The meta training process was incredibly erratic, with losses spiking over into the hundreds of thousands before settling down. Later experiments showed a meta learning rate of ~0.01 helps control this.
Results:
For the randomly initialized network, we can see it quickly learns to model the base function f(x) = sin(x). In particular, training from the random initialization causes the outputs to begin bending to match the curves of sin(x) by step 10.
In contrast, training the meta learned initialization to model sin(x) is far harder. After 100,000 cycles of meta training, we get an initialization whose output remains flat throughout the retraining process. However, the height of the output changes over the base training (from ~1.68 to ~1 after 70 base training steps). This makes sense because there’s no way to “protect” the final layer’s bias term from being changed by the gradient of the base objective.
Thoughts and future goals:
It’s pretty clearly possible to configure network weights to interfere with SGD. I looked at the meta learned weights and noticed the linear weights have very high magnitudes (sometimes over 100,000).

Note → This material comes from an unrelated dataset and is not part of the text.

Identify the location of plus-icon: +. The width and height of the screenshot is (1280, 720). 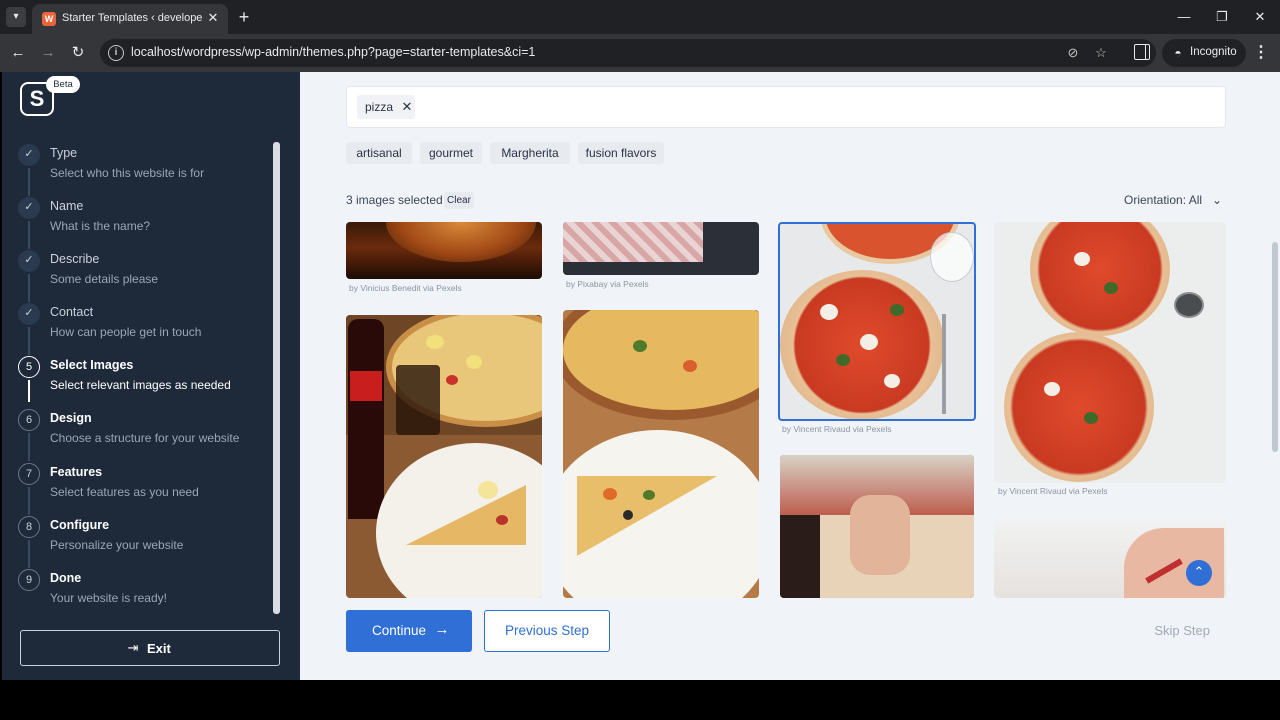
(244, 17).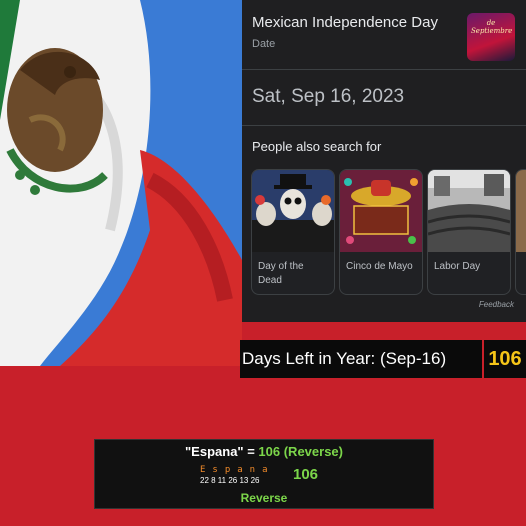  I want to click on related-card-partial, so click(520, 232).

This makes the base optimizer's step size far too small to effectively train the network.Edit: after closer examination (thanks evhub), it seems like the meta learner uses some other approach to prevent retraining. The increased weight magnitude was incidental. The meta trained network remains untrainable even after using an L2 penalty to reduce the magnitude of the weights or when using an optimizer like Rprop, which changes weights by a relative factor rather than an absolute step size.This is a simple and effective strategy I hadn’t thought of, but once you know about it, you can check for it pretty easily. Next, I’ll include an L2 regularization penalty in the meta objective and try to learn an untrainable network initialization with smaller weight values.I am concerned that there turned out to be such a simple strategy for subnet protection that (as far as I can tell) no one thought of before hand. That doesn't speak well for humans' ability to predict the behavior of learning processes.I'm also curious if it would be possible for a malicious mesa optimizer to deliberately perform computation in such a way as to increase the average magnitude of its own weights or the weights of some other portion of the network. I may experiment with directly training a subnet to increase the weights of another subnet.